[ACTIVITIES]
A - In the Pacemaker post, how much total downtime did GitHub's outages cause during the week of September 10?
B - Please transcribe the Pacemaker post word for word, starting at "Enable Maintenance Mode" and ending at "perceived as failed.".

Pacemaker and the recent GitHub service interruption

It never fails. Someone manages to break their Pacemaker cluster, and Henrik starts preaching his usual sermon of why Pacemaker is terrible and why you should never-ever use it. And when that someone is GitHub, which we all know, use and love, then that sermon gets a bit of excess attention. Let's take a quick look at the facts.

The week of September 10, GitHub suffered a couple of outages which caused a total downtime of 1 hour and 46 minutes, as Jesse precisely pointed out in a blog post. Exhibiting the excellent transparency that GitHub always offers at any time its infrastructure is affected by issues (remember their role-model behavior in an SSH security incident a few months back), Jesse explains, in a very detailed way, what happened on one of their Pacemaker clusters.

Now, all of what follows is based exclusively on the information in that blog post of Jesse's. I have no inside knowledge of the incident, so my picture may be incomplete or skewed. But here's my take on it anyway. I do encourage you to read Jesse's post full-length, as the rest of this post otherwise won't make much sense. I'll just quote certain pieces of it and comment on them here.

Please note: nothing in this post should be construed as a put-down of GitHub's excellent staff. They run a fantastic service and do an awesome job. It's just that their post-mortem seems to have created some misconceptions in the MySQL community about the Pacemaker stack as a whole, and those I'd like to help rectify. Also, I'm posting this in the hope that it provides useful insight to both the GitHub folks, and to anyone else facing similar issues.

Enable Maintenance Mode when you should

From the original post:

Monday's migration caused higher load on the database than our operations team has previously seen during these sorts of migrations. So high, in fact, that they caused Percona Replication Manager's health checks to fail on the master. In response to the failed master health check, Percona Replication manager moved the 'active' role and the master database to another server in the cluster and stopped MySQL on the node it perceived as failed.

At the time of this failover, the new database selected for the 'active' role had a cold InnoDB buffer pool and performed rather poorly. The system load generated by the site's query load on a cold cache soon caused Percona Replication Manager's health checks to fail again, and the 'active' role failed back to the server it was on originally.

At this point, I decided to disable all health checks by enabling Pacemaker's maintenance-mode; an operating mode in which no health checks or automatic failover actions are performed. Performance on the site slowly recovered as the buffer pool slowly reached normal levels.

[SOURCE DATA]
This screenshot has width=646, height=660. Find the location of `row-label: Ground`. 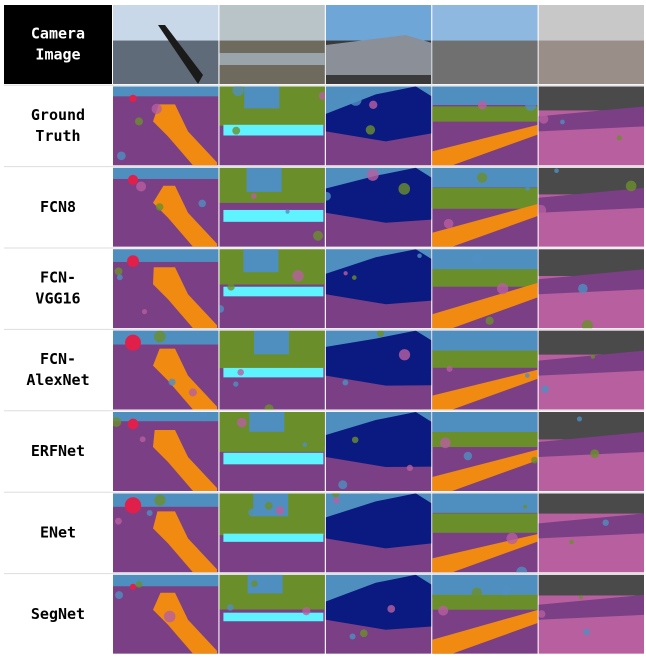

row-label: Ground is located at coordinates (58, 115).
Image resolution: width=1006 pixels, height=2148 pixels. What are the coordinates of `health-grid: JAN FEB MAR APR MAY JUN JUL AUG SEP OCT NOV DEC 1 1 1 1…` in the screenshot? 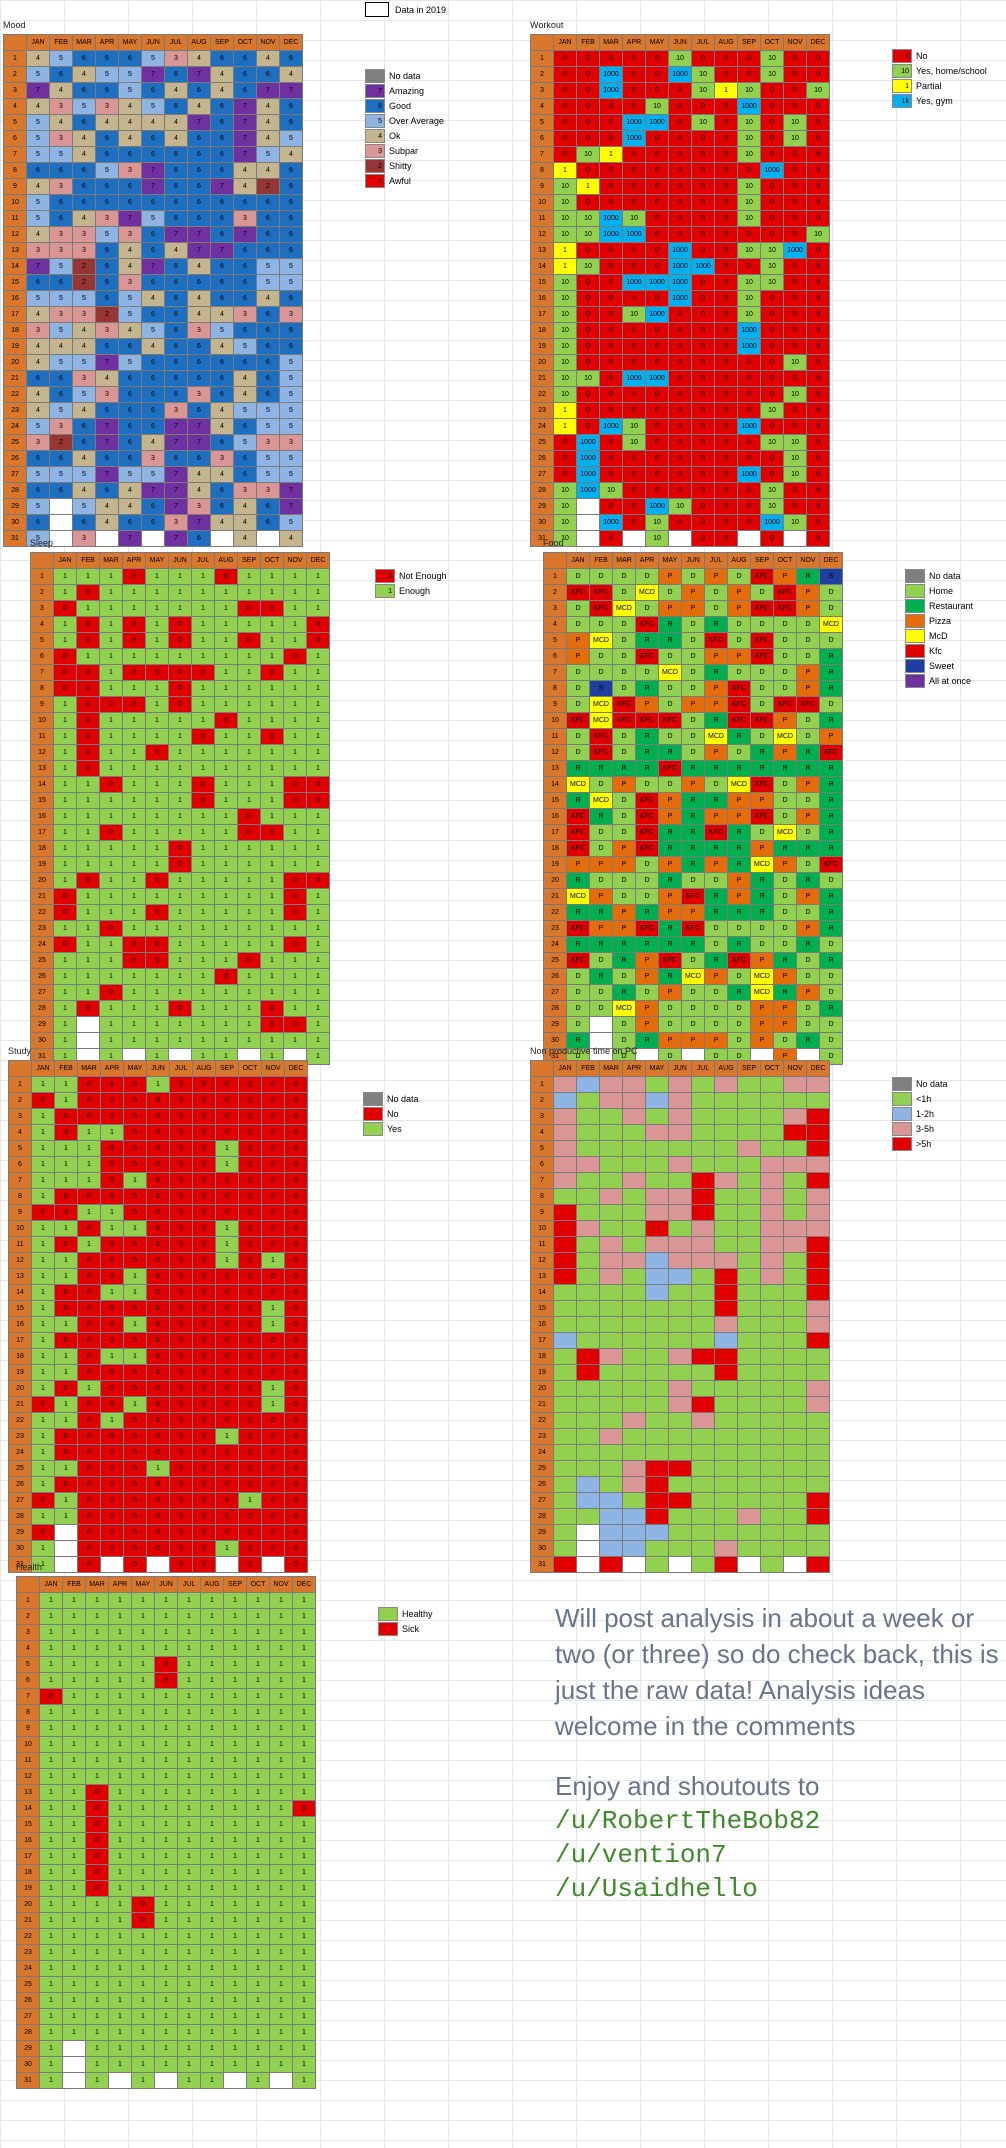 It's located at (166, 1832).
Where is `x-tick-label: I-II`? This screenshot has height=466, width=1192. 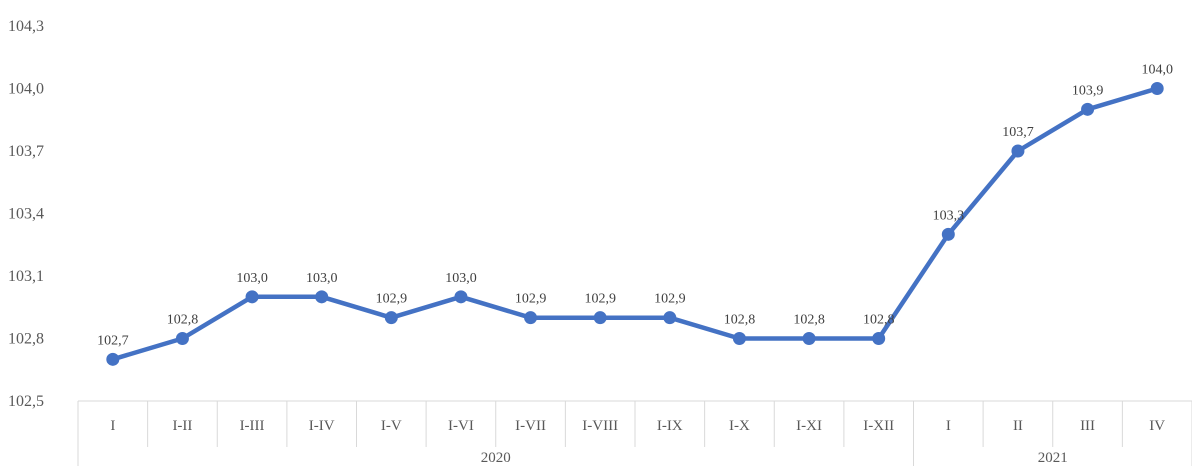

[RESPONSES PER TASK]
A - 1 hour and 46 minutes.

B -
Enable Maintenance Mode when you should

From the original post:

Monday's migration caused higher load on the database than our operations team has previously seen during these sorts of migrations. So high, in fact, that they caused Percona Replication Manager's health checks to fail on the master. In response to the failed master health check, Percona Replication manager moved the 'active' role and the master database to another server in the cluster and stopped MySQL on the node it perceived as failed.